- [Request]
Rewrite the material below with "Screen dimensions" swapped for "Screen size" at each occurrence, keeping everything else identical.

- [Listing]
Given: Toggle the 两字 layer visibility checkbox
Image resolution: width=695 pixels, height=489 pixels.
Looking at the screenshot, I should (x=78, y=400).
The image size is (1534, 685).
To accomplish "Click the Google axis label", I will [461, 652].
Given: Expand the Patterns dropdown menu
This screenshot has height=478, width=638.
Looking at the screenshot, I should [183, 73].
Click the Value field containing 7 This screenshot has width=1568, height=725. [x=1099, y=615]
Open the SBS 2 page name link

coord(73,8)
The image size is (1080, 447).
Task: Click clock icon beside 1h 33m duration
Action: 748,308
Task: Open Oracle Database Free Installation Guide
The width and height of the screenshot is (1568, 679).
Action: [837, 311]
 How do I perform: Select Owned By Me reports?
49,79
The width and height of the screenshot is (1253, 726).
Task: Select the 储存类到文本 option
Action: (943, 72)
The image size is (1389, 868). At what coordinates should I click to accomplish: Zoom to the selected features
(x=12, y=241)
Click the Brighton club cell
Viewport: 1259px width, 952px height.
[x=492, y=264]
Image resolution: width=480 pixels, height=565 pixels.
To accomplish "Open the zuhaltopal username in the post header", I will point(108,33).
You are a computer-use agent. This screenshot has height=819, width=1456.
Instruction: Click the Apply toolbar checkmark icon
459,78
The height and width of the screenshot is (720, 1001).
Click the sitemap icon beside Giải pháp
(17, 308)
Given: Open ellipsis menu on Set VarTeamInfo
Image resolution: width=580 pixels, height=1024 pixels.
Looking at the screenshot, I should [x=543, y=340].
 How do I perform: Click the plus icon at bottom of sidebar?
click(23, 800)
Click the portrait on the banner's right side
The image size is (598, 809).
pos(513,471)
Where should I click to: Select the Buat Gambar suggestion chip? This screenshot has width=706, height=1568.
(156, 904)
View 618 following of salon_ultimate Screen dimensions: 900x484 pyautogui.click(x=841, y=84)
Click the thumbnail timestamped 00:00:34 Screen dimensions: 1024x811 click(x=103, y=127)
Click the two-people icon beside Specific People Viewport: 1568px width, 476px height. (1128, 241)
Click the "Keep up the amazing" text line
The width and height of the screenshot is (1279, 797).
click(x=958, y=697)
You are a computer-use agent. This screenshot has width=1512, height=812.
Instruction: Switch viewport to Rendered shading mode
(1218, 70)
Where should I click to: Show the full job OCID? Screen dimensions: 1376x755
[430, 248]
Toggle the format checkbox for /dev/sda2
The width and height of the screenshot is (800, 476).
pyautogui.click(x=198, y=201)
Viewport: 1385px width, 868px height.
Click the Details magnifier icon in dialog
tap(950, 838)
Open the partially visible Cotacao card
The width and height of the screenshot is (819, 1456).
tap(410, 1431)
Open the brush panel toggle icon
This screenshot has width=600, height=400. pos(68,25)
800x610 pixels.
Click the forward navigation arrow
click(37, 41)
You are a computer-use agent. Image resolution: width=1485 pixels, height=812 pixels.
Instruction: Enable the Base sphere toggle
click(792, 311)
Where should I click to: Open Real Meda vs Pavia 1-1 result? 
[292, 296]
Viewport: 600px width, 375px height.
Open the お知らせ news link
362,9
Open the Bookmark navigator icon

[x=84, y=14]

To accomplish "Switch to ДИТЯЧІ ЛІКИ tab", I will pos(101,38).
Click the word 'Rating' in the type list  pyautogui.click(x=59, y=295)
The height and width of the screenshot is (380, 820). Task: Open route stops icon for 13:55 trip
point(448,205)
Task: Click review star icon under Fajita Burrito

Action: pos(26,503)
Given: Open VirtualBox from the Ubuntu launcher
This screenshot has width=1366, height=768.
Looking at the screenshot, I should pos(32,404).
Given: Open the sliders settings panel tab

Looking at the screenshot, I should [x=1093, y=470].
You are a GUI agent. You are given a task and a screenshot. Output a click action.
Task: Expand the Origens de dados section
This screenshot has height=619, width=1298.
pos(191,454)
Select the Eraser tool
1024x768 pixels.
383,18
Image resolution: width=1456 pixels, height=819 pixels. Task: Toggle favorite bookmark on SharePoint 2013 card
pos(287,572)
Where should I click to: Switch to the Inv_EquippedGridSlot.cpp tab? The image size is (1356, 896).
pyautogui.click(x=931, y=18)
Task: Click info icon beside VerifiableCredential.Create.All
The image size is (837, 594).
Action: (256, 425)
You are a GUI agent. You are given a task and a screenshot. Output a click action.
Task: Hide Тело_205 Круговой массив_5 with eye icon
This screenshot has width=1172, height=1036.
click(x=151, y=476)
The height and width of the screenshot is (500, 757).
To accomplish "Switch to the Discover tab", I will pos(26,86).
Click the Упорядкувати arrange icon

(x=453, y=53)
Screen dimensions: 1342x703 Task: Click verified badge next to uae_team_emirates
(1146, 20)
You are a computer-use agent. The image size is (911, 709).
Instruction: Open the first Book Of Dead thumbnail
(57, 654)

- [Exercise solution]
Given: Toggle the 两字 layer visibility checkbox
Image resolution: width=695 pixels, height=489 pixels.
Looking at the screenshot, I should (x=78, y=400).
The image size is (1534, 685).
To accomplish "Click the Google axis label", I will [461, 652].
Given: Expand the Patterns dropdown menu
This screenshot has height=478, width=638.
Looking at the screenshot, I should [183, 73].
Click the Value field containing 7 This screenshot has width=1568, height=725. [x=1099, y=615]
Open the SBS 2 page name link

coord(73,8)
The image size is (1080, 447).
Task: Click clock icon beside 1h 33m duration
Action: 748,308
Task: Open Oracle Database Free Installation Guide
The width and height of the screenshot is (1568, 679).
Action: [837, 311]
 How do I perform: Select Owned By Me reports?
49,79
The width and height of the screenshot is (1253, 726).
Task: Select the 储存类到文本 option
Action: (943, 72)
The image size is (1389, 868). At what coordinates should I click to accomplish: Zoom to the selected features
(x=12, y=241)
Click the Brighton club cell
Viewport: 1259px width, 952px height.
[x=492, y=264]
Image resolution: width=480 pixels, height=565 pixels.
To accomplish "Open the zuhaltopal username in the post header", I will point(108,33).
You are a computer-use agent. This screenshot has height=819, width=1456.
Instruction: Click the Apply toolbar checkmark icon
459,78
The height and width of the screenshot is (720, 1001).
Click the sitemap icon beside Giải pháp
(17, 308)
Given: Open ellipsis menu on Set VarTeamInfo
Image resolution: width=580 pixels, height=1024 pixels.
Looking at the screenshot, I should [x=543, y=340].
 How do I perform: Click the plus icon at bottom of sidebar?
click(23, 800)
Click the portrait on the banner's right side
The image size is (598, 809).
pos(513,471)
Where should I click to: Select the Buat Gambar suggestion chip? This screenshot has width=706, height=1568.
(156, 904)
View 618 following of salon_ultimate Screen size: 900x484 pyautogui.click(x=841, y=84)
Click the thumbnail timestamped 00:00:34 Screen size: 1024x811 click(x=103, y=127)
Click the two-people icon beside Specific People Viewport: 1568px width, 476px height. (1128, 241)
Click the "Keep up the amazing" text line
The width and height of the screenshot is (1279, 797).
click(x=958, y=697)
You are a computer-use agent. This screenshot has width=1512, height=812.
Instruction: Switch viewport to Rendered shading mode
(1218, 70)
Where should I click to: Show the full job OCID? Screen size: 1376x755
[430, 248]
Toggle the format checkbox for /dev/sda2
The width and height of the screenshot is (800, 476).
pyautogui.click(x=198, y=201)
Viewport: 1385px width, 868px height.
Click the Details magnifier icon in dialog
tap(950, 838)
Open the partially visible Cotacao card
The width and height of the screenshot is (819, 1456).
tap(410, 1431)
Open the brush panel toggle icon
This screenshot has width=600, height=400. pos(68,25)
800x610 pixels.
Click the forward navigation arrow
click(37, 41)
You are a computer-use agent. Image resolution: width=1485 pixels, height=812 pixels.
Instruction: Enable the Base sphere toggle
click(792, 311)
Where should I click to: Open Real Meda vs Pavia 1-1 result? 
[292, 296]
Viewport: 600px width, 375px height.
Open the お知らせ news link
362,9
Open the Bookmark navigator icon

[x=84, y=14]

To accomplish "Switch to ДИТЯЧІ ЛІКИ tab", I will pos(101,38).
Click the word 'Rating' in the type list  pyautogui.click(x=59, y=295)
The height and width of the screenshot is (380, 820). Task: Open route stops icon for 13:55 trip
point(448,205)
Task: Click review star icon under Fajita Burrito

Action: pos(26,503)
Given: Open VirtualBox from the Ubuntu launcher
This screenshot has width=1366, height=768.
Looking at the screenshot, I should pos(32,404).
Given: Open the sliders settings panel tab

Looking at the screenshot, I should [x=1093, y=470].
You are a GUI agent. You are given a task and a screenshot. Output a click action.
Task: Expand the Origens de dados section
This screenshot has height=619, width=1298.
pos(191,454)
Select the Eraser tool
1024x768 pixels.
383,18
Image resolution: width=1456 pixels, height=819 pixels. Task: Toggle favorite bookmark on SharePoint 2013 card
pos(287,572)
Where should I click to: Switch to the Inv_EquippedGridSlot.cpp tab? The image size is (1356, 896).
pyautogui.click(x=931, y=18)
Task: Click info icon beside VerifiableCredential.Create.All
The image size is (837, 594).
Action: (256, 425)
You are a GUI agent. You are given a task and a screenshot. Output a click action.
Task: Hide Тело_205 Круговой массив_5 with eye icon
This screenshot has width=1172, height=1036.
click(x=151, y=476)
The height and width of the screenshot is (500, 757).
To accomplish "Switch to the Discover tab", I will pos(26,86).
Click the Упорядкувати arrange icon

(x=453, y=53)
Screen size: 1342x703 Task: Click verified badge next to uae_team_emirates
(1146, 20)
You are a computer-use agent. The image size is (911, 709).
Instruction: Open the first Book Of Dead thumbnail
(57, 654)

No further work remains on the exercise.